EUA matam três pessoas em ataque a embarcação no Mar do Caribe
A ofensiva integra uma campanha iniciada em setembro de 2025, que já matou mais de 220 pessoas e é contestada por entidades de direitos humanos.
O Exército dos Estados Unidos informou na madrugada desta quarta – feira (9) que três pessoas morreram durante um ataque contra uma embarcação no Mar do Caribe. A ação foi atribuída ao Comando Sul dos EUA, que afirmou ter como alvo uma embarcação de alta velocidade usada em rotas conhecidas de tráfico de drogas.
O episódio é o mais recente de uma série de ofensivas realizadas desde setembro de 2025. O governo do presidente Donald Trump diz que as embarcações atingidas transportavam drogas, enquanto organizações de direitos humanos contestam a legalidade das operações e as classificam como execuções extrajudiciais.
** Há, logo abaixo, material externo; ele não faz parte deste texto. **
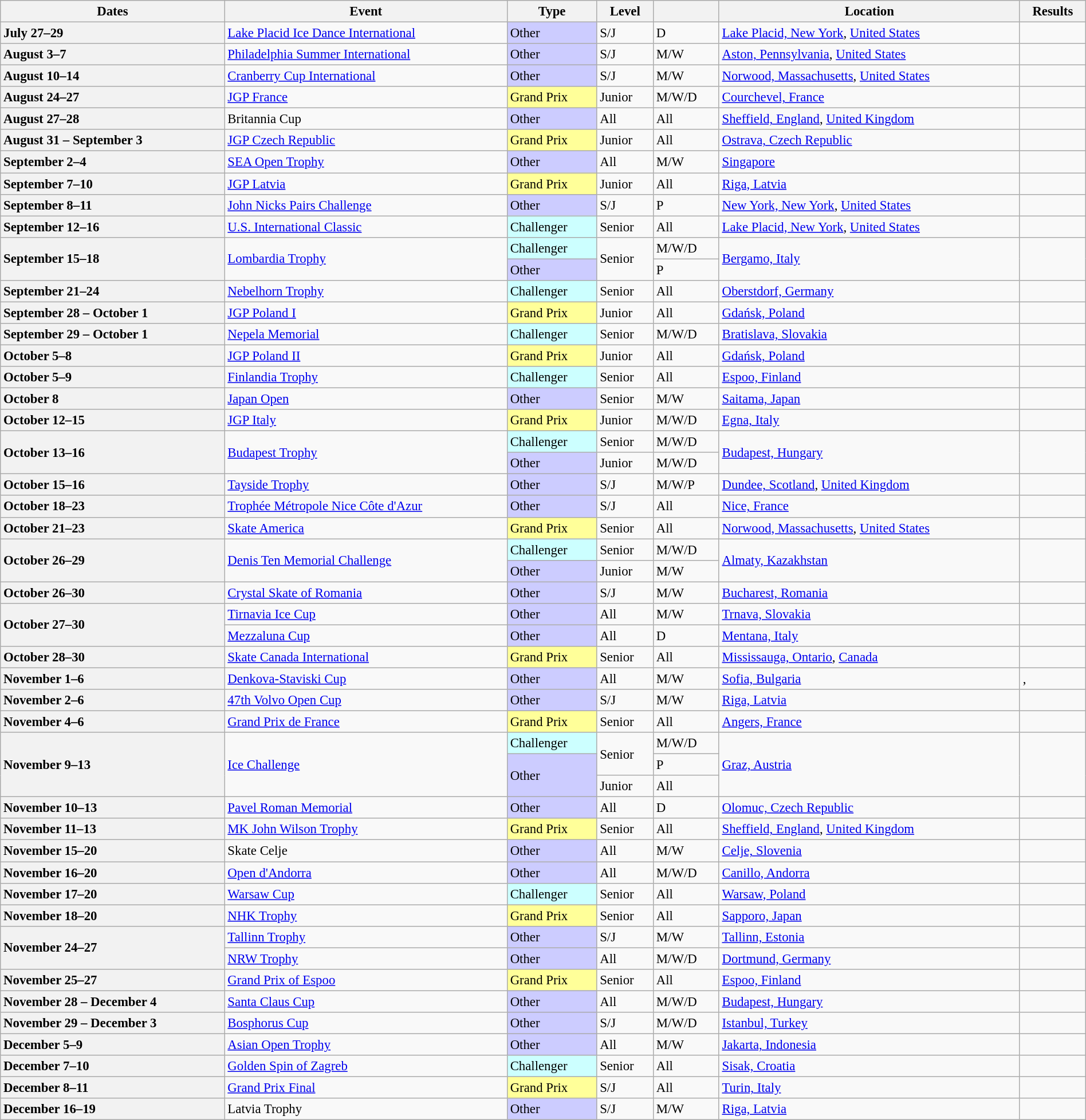
Bratislava, Slovakia (869, 335)
October 5–8 (112, 356)
Dortmund, Germany (869, 959)
Angers, France (869, 722)
August 3–7 (112, 54)
Nebelhorn Trophy (365, 292)
Mezzaluna Cup (365, 636)
October 5–9 (112, 377)
October 26–30 (112, 593)
JGP Czech Republic (365, 140)
November 16–20 (112, 873)
Tirnavia Ice Cup (365, 615)
Turin, Italy (869, 1088)
John Nicks Pairs Challenge (365, 205)
Dundee, Scotland, United Kingdom (869, 485)
September 8–11 (112, 205)
Denkova-Staviski Cup (365, 679)
Olomuc, Czech Republic (869, 808)
Finlandia Trophy (365, 377)
November 24–27 (112, 947)
December 7–10 (112, 1067)
Warsaw, Poland (869, 894)
November 4–6 (112, 722)
Ice Challenge (365, 765)
September 7–10 (112, 184)
Results (1053, 11)
JGP France (365, 97)
August 31 – September 3 (112, 140)
November 17–20 (112, 894)
Latvia Trophy (365, 1109)
October 21–23 (112, 528)
Tallinn Trophy (365, 937)
September 15–18 (112, 259)
September 28 – October 1 (112, 313)
September 21–24 (112, 292)
Mississauga, Ontario, Canada (869, 658)
Saitama, Japan (869, 399)
November 15–20 (112, 851)
Location (869, 11)
Ostrava, Czech Republic (869, 140)
Nepela Memorial (365, 335)
Golden Spin of Zagreb (365, 1067)
October 12–15 (112, 420)
Trophée Métropole Nice Côte d'Azur (365, 507)
November 2–6 (112, 701)
August 27–28 (112, 119)
Grand Prix de France (365, 722)
Type (552, 11)
Trnava, Slovakia (869, 615)
October 26–29 (112, 560)
August 10–14 (112, 76)
Britannia Cup (365, 119)
NRW Trophy (365, 959)
Almaty, Kazakhstan (869, 560)
Level (625, 11)
Skate Canada International (365, 658)
September 2–4 (112, 162)
Skate Celje (365, 851)
Asian Open Trophy (365, 1045)
September 12–16 (112, 227)
Santa Claus Cup (365, 1002)
October 15–16 (112, 485)
Lake Placid Ice Dance International (365, 33)
JGP Poland I (365, 313)
October 18–23 (112, 507)
Warsaw Cup (365, 894)
November 18–20 (112, 916)
Open d'Andorra (365, 873)
U.S. International Classic (365, 227)
SEA Open Trophy (365, 162)
Grand Prix Final (365, 1088)
Canillo, Andorra (869, 873)
Pavel Roman Memorial (365, 808)
Nice, France (869, 507)
November 28 – December 4 (112, 1002)
Sapporo, Japan (869, 916)
August 24–27 (112, 97)
JGP Poland II (365, 356)
July 27–29 (112, 33)
Sisak, Croatia (869, 1067)
Dates (112, 11)
Egna, Italy (869, 420)
November 9–13 (112, 765)
October 27–30 (112, 625)
Sofia, Bulgaria (869, 679)
October 28–30 (112, 658)
December 16–19 (112, 1109)
December 8–11 (112, 1088)
Skate America (365, 528)
Japan Open (365, 399)
Crystal Skate of Romania (365, 593)
November 29 – December 3 (112, 1024)
Budapest Trophy (365, 452)
Oberstdorf, Germany (869, 292)
November 10–13 (112, 808)
Lombardia Trophy (365, 259)
Aston, Pennsylvania, United States (869, 54)
JGP Latvia (365, 184)
NHK Trophy (365, 916)
Courchevel, France (869, 97)
November 1–6 (112, 679)
Istanbul, Turkey (869, 1024)
Celje, Slovenia (869, 851)
Graz, Austria (869, 765)
Bosphorus Cup (365, 1024)
Event (365, 11)
Tayside Trophy (365, 485)
Tallinn, Estonia (869, 937)
December 5–9 (112, 1045)
September 29 – October 1 (112, 335)
October 8 (112, 399)
Denis Ten Memorial Challenge (365, 560)
Singapore (869, 162)
MK John Wilson Trophy (365, 830)
M/W/P (686, 485)
Philadelphia Summer International (365, 54)
New York, New York, United States (869, 205)
October 13–16 (112, 452)
Bucharest, Romania (869, 593)
Jakarta, Indonesia (869, 1045)
Bergamo, Italy (869, 259)
Grand Prix of Espoo (365, 981)
JGP Italy (365, 420)
November 25–27 (112, 981)
47th Volvo Open Cup (365, 701)
November 11–13 (112, 830)
Cranberry Cup International (365, 76)
, (1053, 679)
Mentana, Italy (869, 636)
Find where the given text appears and provide that cell's center as [x, y] coordinate. 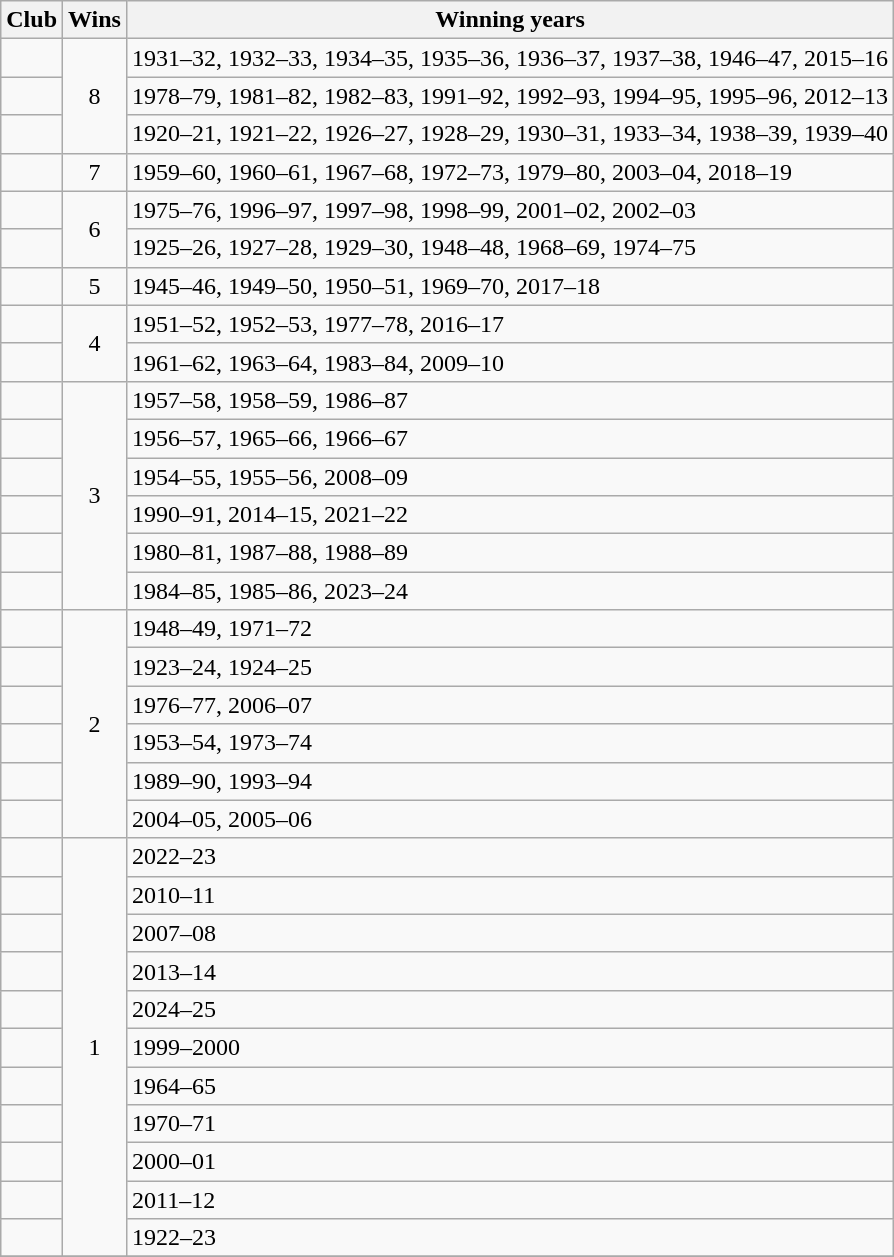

Ataque ocorreu em rota de tráfico no Caribe
Em comunicado, o (Comando Sul dos EUA) descreveu a ação como um “ataque cinético letal contra uma embarcação de alta velocidade que operava em rotas conhecidas de tráfico de drogas no Caribe.” O comando também afirmou ter usado “informações de inteligência confirmadas” para sustentar que a embarcação estava envolvida ativamente com o, sem fornecer mais detalhes.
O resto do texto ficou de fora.